The gig economy allows creative people to find their audience outside traditional channels and blossom in niche markets, but it also raises the specter of oversaturation, Tashiro said, with too many drivers or coders dividing not enough work.

Nanis confessed that he hates the term “gig economy” because it lumps together too many things that are not alike and creates confusion.

Are lawyers or actors part of the gig economy? They’ve been pulling together a living from multiple jobs and clients for decades. Uber drivers and on-demand dog walkers don’t work a set job with set hours, but they do the same tasks over and over.

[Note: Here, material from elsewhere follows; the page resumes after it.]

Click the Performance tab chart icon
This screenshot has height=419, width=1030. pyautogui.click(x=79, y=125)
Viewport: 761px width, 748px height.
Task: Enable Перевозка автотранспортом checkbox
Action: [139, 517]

Nanis’ professional life is also defined by what he prefers to call the “1099 economy,” referring to the tax form.

But what that looks like for him is working with 10x Management to find challenging programming jobs or interim CEO positions that let him solve interesting problems, while at the same working at the Scripps Research Institute to visualize genetic information in ways that advance medical research and creating sculpture that uses algorithms to “narrate messages of persistence, fragility and industry, often through the revelation of biological data.”

He worked a straight job right out of college, but the longest he has spent with one company is nine months.

“It has defined my career,” he said. “I wouldn’t be at this conference if it weren’t for the notability of my work that was made possible through the 1099 economy.”

Nanis is less concerned that the move toward on-demand work might leave some people in the lurch. Uber might not provide full-time work for every driver, but many drivers might not want full-time work, he said. They might want some income while preserving the flexibility to pursue other interests. Or they might want to get out of the house on a Friday night and experience their city’s nightlife vicariously, or they might enjoy meeting and talking to a variety of people.

Online, Amazon Mechanical Turk, which lets people perform tasks from home for small amounts of money per task, might provide a sense of usefulness or purpose to someone who can’t perform the work they used to do.

“In 100 years, there will be no jobs,” Nanis predicted. “That’s an exaggeration, but technology will take away more and more jobs, but that’s not bad because it also improves quality of life. People who are lower skilled will have to move up into more intellectually engaging work. Jobs that require empathy or deep concentration will be taken over last.”